***** Data provided *****
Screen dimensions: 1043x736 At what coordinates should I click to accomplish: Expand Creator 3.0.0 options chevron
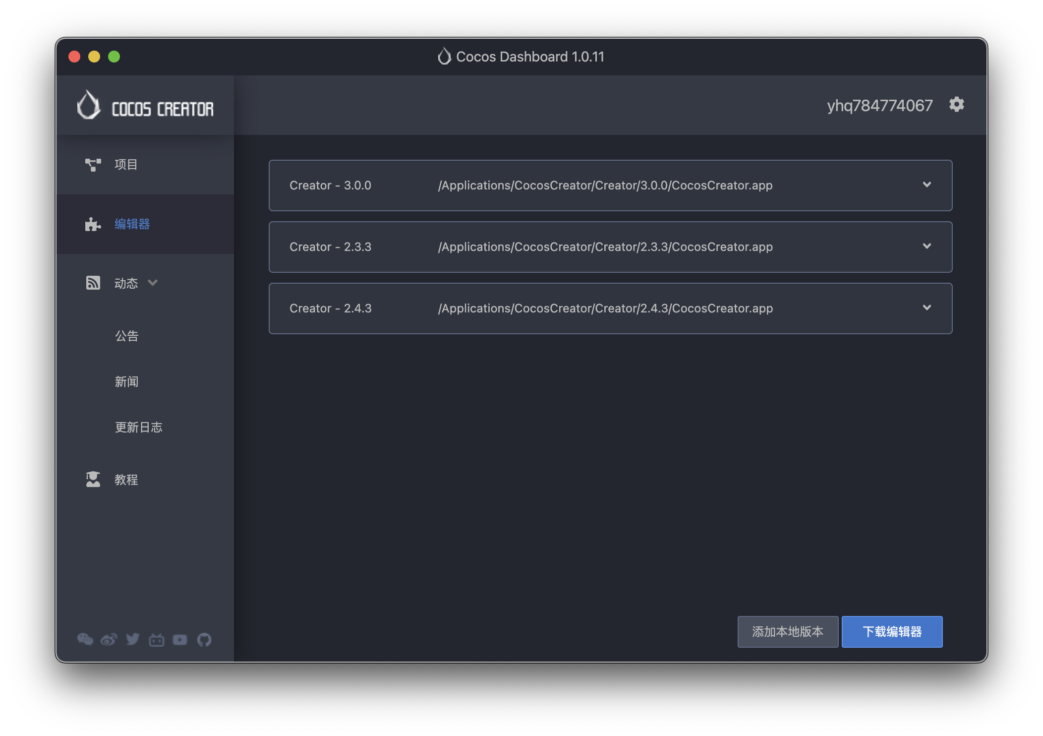coord(927,184)
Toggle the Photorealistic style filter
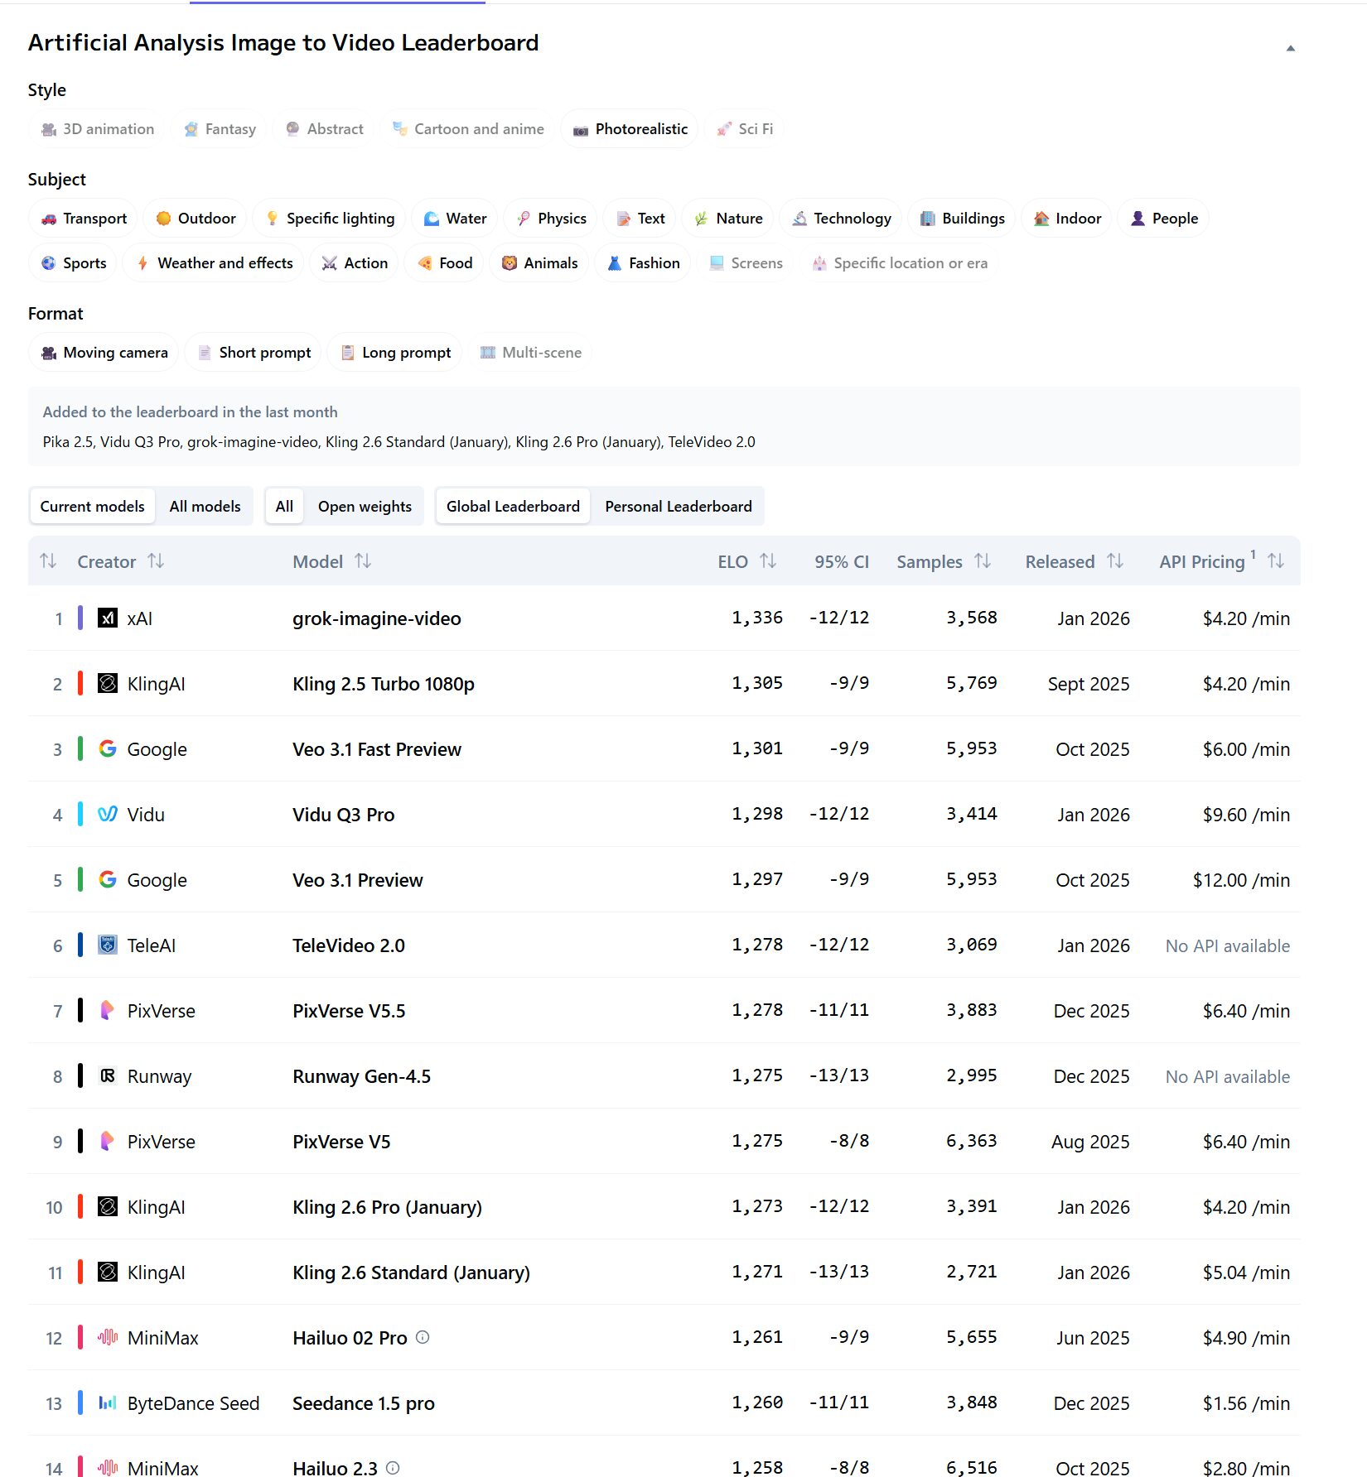Viewport: 1367px width, 1477px height. tap(629, 128)
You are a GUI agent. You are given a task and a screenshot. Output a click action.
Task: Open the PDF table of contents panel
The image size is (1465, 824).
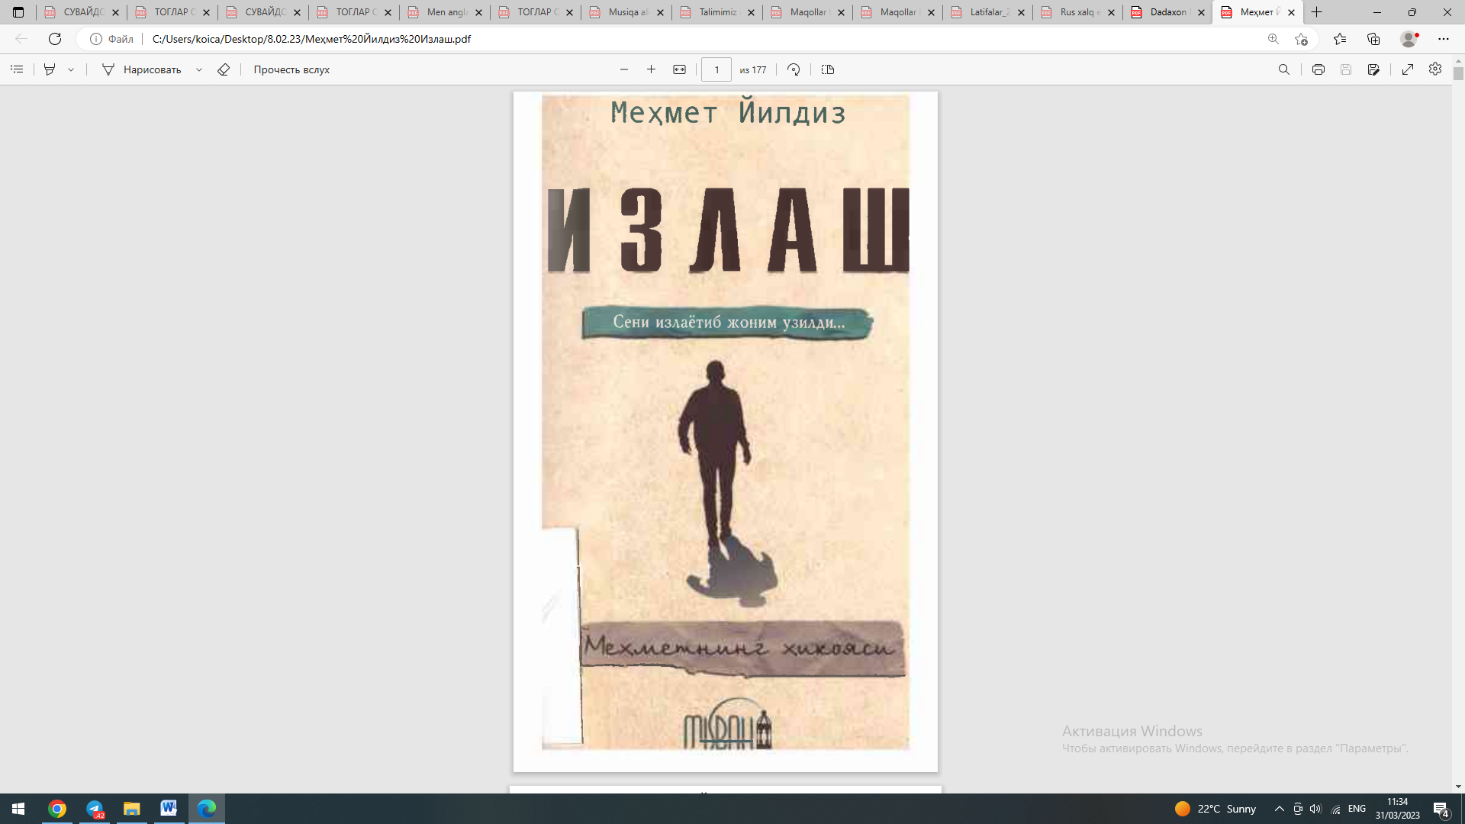[x=17, y=69]
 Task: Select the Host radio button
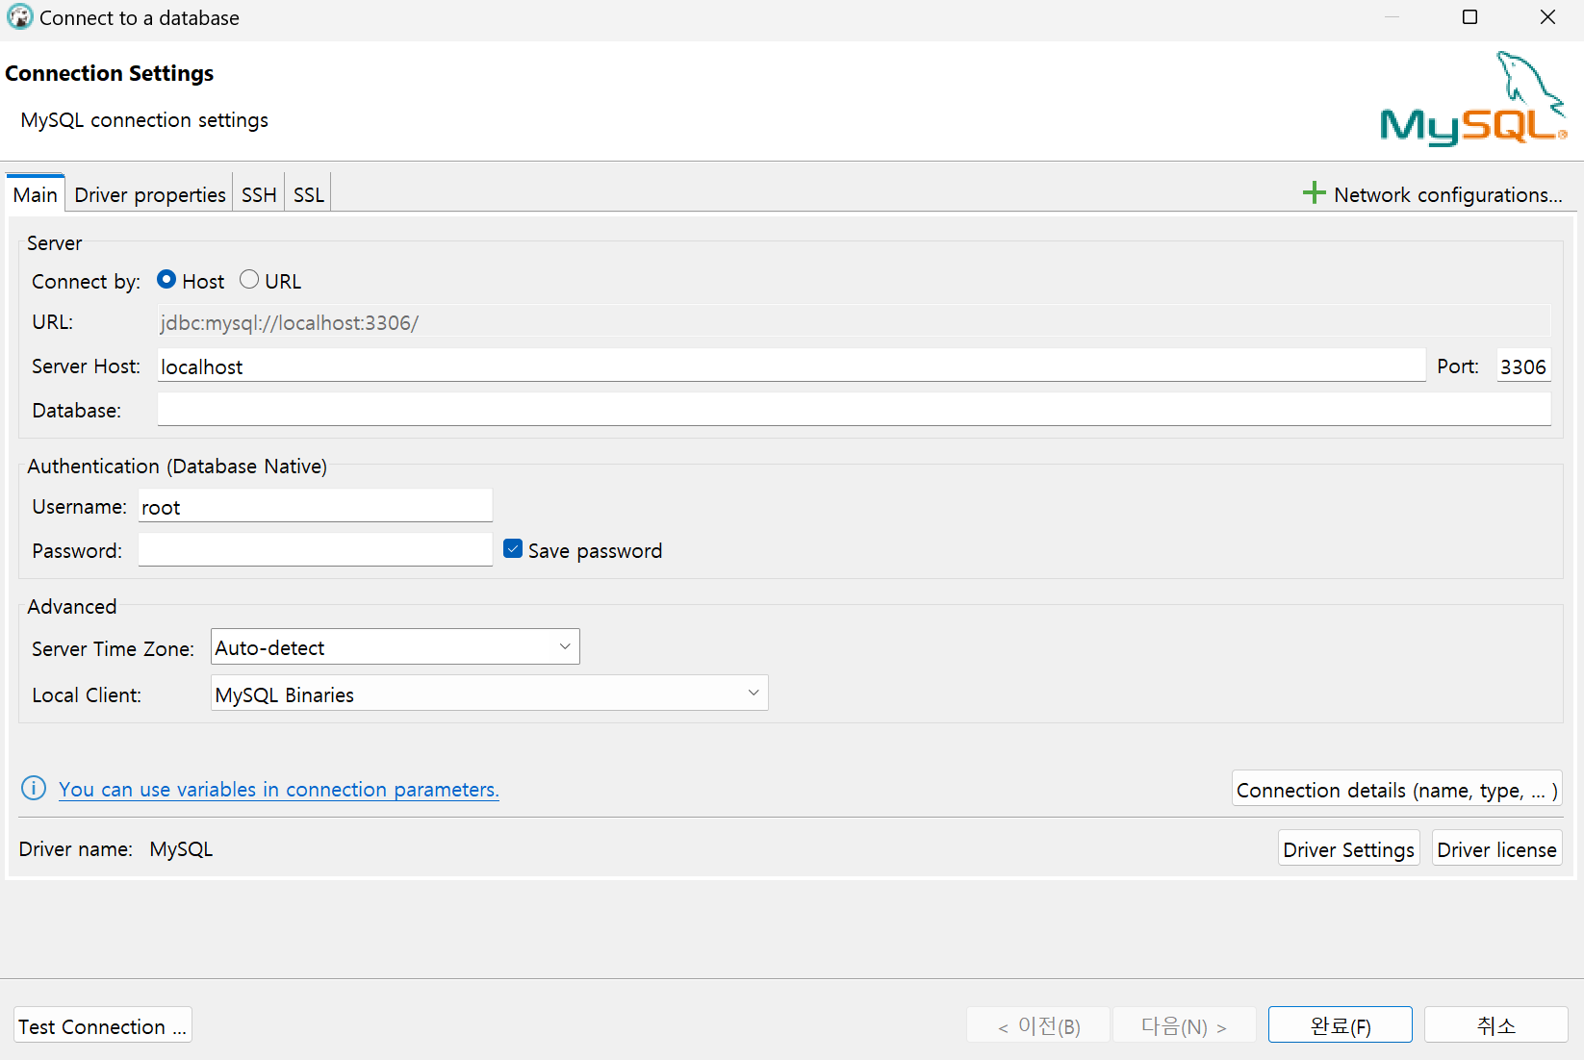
*****
:: Aim of the task ::
Copy out all the data exactly. The images should not appear in the copy.

:: Your response ::
Screen dimensions: 1043x736 At what coordinates should I click to accomplish: Expand Creator 3.0.0 options chevron
coord(927,184)
Toggle the Photorealistic style filter
Viewport: 1367px width, 1477px height. tap(629, 128)
You are a GUI agent. You are given a task and a screenshot. Output a click action.
Task: Open the PDF table of contents panel
The image size is (1465, 824).
[x=17, y=69]
 Task: Select the Host radio button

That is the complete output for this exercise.